The Dark and the Wicked is one of those films that has stuck with me long since I saw it for the first time back in August. I liked it in my first viewing, but it didn’t take long after my initial review for a multitude of the film’s haunting images and sequences to invasively permeate my thoughts at any given time. Thanks to deft direction from The Strangers filmmaker Bryan Bertino, and a truly core-shaking performance from Marin Ireland, this is a brutally unforgiving film not for the faint of heart. Just in time for the holidays with family, RLJE Films and Shudder bring The Dark and the Wicked home on Blu-ray.
Returning home to her rural family home to visit her dying father, Louise (Marin Ireland) soon begins to find the energy of her childhood home now tainted with the heavy stench of death. When her mother (Julie Oliver-Touchstone) begins to display strange and self-destructive tendencies after the entire family returns home, this sets off a chain of terrifying events that push the bounds of human suffering.
Going into The Dark and the Wicked a second time, the sense of dread that comes into such brutal fruition in the final act is present from the very start now that you know what to look for. It gives me a much greater appreciation for the constrictive and bleak world that Bertino has built in this small farmhouse. This is an absolutely brutal film with nary a second to breathe in between the acts of unforgiving cruelty the characters on screen go through.
The visual style of The Dark and the Wicked, while fittingly putrid, doesn’t lend itself to the Blu-ray format spectacularly, to no real fault of RLJE Films’s HD transfer of the film. This film is simply not much of a looker to begin with, nor does it ever try to be. With the visual energy of something akin to a Debra Granik film like Winter’s Bone, the depth and brevity of the film’s visual style comes in how truly bleak and unforgiving it is. Blacks are washed out, there is a limited neutral color palette, and even blood drips in a dark, almost brown-tinted tone. There’s not much visually to speak for on Blu-ray, but ugliness is the name of the game here, so it’s difficult to say that the transfer itself is bad, this is just not a film you get for its look.

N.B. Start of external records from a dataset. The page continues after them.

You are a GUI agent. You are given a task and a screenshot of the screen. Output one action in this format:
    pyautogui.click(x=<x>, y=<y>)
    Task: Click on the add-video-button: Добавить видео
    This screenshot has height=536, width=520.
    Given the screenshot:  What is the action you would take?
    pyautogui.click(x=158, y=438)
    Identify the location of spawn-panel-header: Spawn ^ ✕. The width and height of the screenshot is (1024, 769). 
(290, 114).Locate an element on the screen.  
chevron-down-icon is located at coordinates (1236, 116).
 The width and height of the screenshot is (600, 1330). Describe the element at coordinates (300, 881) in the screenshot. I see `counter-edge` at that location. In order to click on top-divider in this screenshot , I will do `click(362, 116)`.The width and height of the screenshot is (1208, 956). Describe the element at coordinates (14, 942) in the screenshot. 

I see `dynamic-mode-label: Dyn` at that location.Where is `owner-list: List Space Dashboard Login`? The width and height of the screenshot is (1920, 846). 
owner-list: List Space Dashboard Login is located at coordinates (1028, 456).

However, the lossless DTS-HD Master Audio 5.1 soundtrack is much more successful. I initially saw The Dark and the Wicked on a press screener that had stereo audio and inconsistent encoding, so to be able to hear the film’s entire soundstage in all of its glory made quite the difference. There is a bevy of atmospheric effects that open up the film’s world to something far more tense and frightening than just listening through your computer speakers. There is a real sense of immersion and clarity in the film’s audio that, while not ostentatious by any means (they will not be using this as a home theater demo at Best Buy), provides a clear and notable upgrade from streaming.
However, with only one special feature included (Fantasia Fest Q&A with Marin Ireland and Michael Abbott Jr.) that can be found on YouTube, and an upcoming release on Shudder in the new year, I can’t say there’s much reason to actively seek out The Dark and the Wicked on Blu-ray unless you are a fervent collector of physical media, or don’t have a subscription to Shudder (which, if you are interested in this kind of film, you probably should have one). While the audio mix is engrossing, it’s not nearly enough to justify a release with such little supplemental material and lackluster video.
It also doesn’t help that most people who are not complete masochists like myself probably won’t find themselves ever wanting to actually return to this little demon of a film again after watching it once. Proceed with caution.
The Dark and the Wicked Blu-ray Special Features
- Fantasia Q&A with Marin Ireland and Michael Abbott Jr.
Available on Blu-ray and DVD on December 15th, 2020.
Streaming exclusively on Shudder in 2021.